Le temps des conquistadores : chronique et épopée

Le choc fut pourtant terrible le jour où ces « gens nouveaux » arrivèrent sur la terre américaine. Plus que des hommes qui s’affrontaient au combat, c’étaient deux conceptions de la vie qui se heurtaient. D’un côté, celle, pessimiste, d’êtres conscients d’appartenir à un monde en faillite et stoïquement résignée ; de l’autre, tout l’enthousiasme d’une race débordante de vitalité. L’Espagne entrait alors dans la période la plus glorieuse de son histoire, et ce xvie s. allait être celui des conquêtes : matérielles avec les Cortés, Pizarro, etc. ; spirituelles avec Ignace de Loyola, sainte Thérèse d’Ávila, notamment.
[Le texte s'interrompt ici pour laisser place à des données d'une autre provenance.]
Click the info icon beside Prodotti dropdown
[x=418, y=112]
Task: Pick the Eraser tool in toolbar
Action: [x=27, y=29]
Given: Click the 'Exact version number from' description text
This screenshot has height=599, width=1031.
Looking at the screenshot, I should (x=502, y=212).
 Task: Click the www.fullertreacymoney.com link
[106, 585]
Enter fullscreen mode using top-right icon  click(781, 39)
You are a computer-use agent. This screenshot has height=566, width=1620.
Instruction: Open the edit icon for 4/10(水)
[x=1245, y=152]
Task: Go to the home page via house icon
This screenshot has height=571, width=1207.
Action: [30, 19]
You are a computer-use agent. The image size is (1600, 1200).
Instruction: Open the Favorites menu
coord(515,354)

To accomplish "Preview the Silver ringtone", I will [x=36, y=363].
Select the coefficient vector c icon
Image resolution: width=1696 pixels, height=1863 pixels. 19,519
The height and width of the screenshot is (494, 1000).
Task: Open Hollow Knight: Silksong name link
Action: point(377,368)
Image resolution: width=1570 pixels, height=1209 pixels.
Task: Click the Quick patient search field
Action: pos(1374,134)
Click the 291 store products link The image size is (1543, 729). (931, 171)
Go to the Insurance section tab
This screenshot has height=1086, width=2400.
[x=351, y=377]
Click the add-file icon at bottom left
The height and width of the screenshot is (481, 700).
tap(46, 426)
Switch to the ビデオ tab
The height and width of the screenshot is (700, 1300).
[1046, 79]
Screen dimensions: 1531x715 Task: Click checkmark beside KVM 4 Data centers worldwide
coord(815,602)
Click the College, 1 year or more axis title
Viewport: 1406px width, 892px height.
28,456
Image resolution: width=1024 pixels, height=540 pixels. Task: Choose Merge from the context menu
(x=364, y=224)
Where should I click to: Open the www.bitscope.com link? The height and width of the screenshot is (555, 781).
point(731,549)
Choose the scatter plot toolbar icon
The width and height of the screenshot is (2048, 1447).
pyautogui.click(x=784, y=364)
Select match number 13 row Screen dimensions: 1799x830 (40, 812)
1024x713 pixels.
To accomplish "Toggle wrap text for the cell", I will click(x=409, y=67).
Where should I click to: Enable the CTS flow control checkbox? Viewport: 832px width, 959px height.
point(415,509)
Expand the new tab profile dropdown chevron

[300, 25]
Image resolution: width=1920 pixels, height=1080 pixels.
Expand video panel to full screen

Dévorés par une fringale d’aventure, d’or et d’épiées, en quête de peuples à qui montrer le Crucifix, brûlant de l’optimisme de la Renaissance, les conquistadores étaient bien les fils de cette époque prodigieusement féconde. Pour ces hidalgos barbus, ces guerriers bardés de fer, tout imbibés des récits de chevalerie, alors en si grande vogue dans la Péninsule, l’Amérique et ses fabuleux Eldorados allait se présenter comme un lieu privilégié où ils pourraient renouveler les exploits d’un Amadis de Gaule à la conquête de l’Île Ferme. Que la littérature hispano-américaine se soit inspirée à ses débuts d’un événement d’une aussi grande envergure que la conquête de l’Amérique ne saurait surprendre : elle se présentera sous la forme d’une abondante floraison de chroniques et, illustrant les hauts faits, de quelques épopées.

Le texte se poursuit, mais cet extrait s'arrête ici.